Ideology in Ellis Island Era Immigration

Ideology in Ellis Island Era Immigration

Alien Radicalism in American Life

It can surely be said that radicalism has never been a particularly powerful force in American life. We are, and almost always have been, a nation of political moderation. Even our Revolution was, in a sense, a revolution of restraint. It ended with independence, but not with mass beheadings of the old guard (à la France) or fundamental social upheaval (à la Haiti) or systematic expropriation of property (à la Russia). 

Alone among the world's major industrial powers, the United States never experimented seriously with socialism. In the 20th century, neither right-wing radical fascists nor left-wing radical communists ever attracted the support of more than a tiny fringe of the American public. The United States has never had a strong labor party on the left or a strong nationalist party on the right.

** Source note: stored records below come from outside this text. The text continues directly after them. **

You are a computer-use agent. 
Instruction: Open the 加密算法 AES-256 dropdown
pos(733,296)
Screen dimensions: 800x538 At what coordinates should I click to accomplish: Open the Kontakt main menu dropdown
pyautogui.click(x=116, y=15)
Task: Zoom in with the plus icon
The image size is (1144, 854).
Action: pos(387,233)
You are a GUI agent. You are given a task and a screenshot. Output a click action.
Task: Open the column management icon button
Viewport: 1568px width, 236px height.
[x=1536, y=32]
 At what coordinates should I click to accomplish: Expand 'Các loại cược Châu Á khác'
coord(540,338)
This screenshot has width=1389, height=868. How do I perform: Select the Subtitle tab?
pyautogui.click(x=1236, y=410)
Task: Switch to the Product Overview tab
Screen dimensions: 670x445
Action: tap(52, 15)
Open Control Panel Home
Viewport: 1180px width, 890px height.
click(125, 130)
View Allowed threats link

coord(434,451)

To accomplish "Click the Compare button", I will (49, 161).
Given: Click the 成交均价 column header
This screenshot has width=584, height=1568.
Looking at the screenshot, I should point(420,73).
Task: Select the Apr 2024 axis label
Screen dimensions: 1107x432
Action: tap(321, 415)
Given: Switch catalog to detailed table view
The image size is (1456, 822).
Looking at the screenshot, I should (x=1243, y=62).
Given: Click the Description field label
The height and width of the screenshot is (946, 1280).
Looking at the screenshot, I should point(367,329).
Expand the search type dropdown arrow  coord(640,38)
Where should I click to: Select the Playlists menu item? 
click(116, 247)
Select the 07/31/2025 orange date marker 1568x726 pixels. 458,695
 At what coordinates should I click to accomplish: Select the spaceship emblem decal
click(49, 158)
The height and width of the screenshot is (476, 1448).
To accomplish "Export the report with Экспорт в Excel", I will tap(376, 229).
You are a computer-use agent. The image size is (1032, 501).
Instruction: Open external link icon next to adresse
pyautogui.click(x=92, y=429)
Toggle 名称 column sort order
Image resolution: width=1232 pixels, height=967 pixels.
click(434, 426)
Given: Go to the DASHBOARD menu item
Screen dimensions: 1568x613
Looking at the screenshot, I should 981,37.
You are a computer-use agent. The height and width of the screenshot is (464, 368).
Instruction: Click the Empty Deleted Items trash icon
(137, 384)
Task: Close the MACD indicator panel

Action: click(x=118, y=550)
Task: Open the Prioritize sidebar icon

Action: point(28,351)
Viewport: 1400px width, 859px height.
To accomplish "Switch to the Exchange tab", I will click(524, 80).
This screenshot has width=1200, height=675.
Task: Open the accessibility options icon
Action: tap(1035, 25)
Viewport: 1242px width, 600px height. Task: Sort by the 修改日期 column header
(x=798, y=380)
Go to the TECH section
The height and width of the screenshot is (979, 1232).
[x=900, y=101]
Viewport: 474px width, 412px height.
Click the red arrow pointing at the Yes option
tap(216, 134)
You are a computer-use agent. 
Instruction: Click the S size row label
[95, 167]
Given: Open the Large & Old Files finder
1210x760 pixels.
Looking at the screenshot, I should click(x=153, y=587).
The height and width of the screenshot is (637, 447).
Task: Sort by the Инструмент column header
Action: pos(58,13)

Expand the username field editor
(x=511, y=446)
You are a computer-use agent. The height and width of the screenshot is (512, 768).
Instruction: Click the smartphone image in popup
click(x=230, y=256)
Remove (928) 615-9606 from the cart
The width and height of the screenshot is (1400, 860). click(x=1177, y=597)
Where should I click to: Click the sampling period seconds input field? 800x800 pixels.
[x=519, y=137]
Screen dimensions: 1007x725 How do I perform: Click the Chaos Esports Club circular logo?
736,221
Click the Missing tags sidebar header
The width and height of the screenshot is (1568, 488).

American political battles, though often heated, have almost always been fought out between two parties representing the center-right and center-left of the political spectrum, with both sharing a broad consensus on the basic contours of the nation's social order.

But that moderate consensus, powerful as it has always been, has never been absolute. The United States has always produced its share of homegrown radicals, even if they've largely failed to revolutionize American society.

  • John Reed, the left-wing journalist whose advocacy for the Russian Revolution earned him the honor of burial alongside V.I. Lenin in Moscow's Kremlin wall, was born and raised in sleepy Portland, Oregon.
  • Big Bill Haywood, the charismatic one-eyed leader of the radical turn-of-the-20th-century labor movement known as the Industrial Workers of the World, hailed from conservative Utah.
  • New Hampshire produced militant feminist, labor activist, and communist Elizabeth Gurley Flynn.
  • Earl Browder and William Z. Foster, the two men who dominated the Communist Party U.S.A. from the Great Depression through World War II and into the Cold War, were both native-born American citizens.
  • And an entire generation of radical Black nationalist leaders—from Malcolm X to Fred Hampton to H. Rap Brown—were, to borrow Brown's famous phrase, "as American as apple pie."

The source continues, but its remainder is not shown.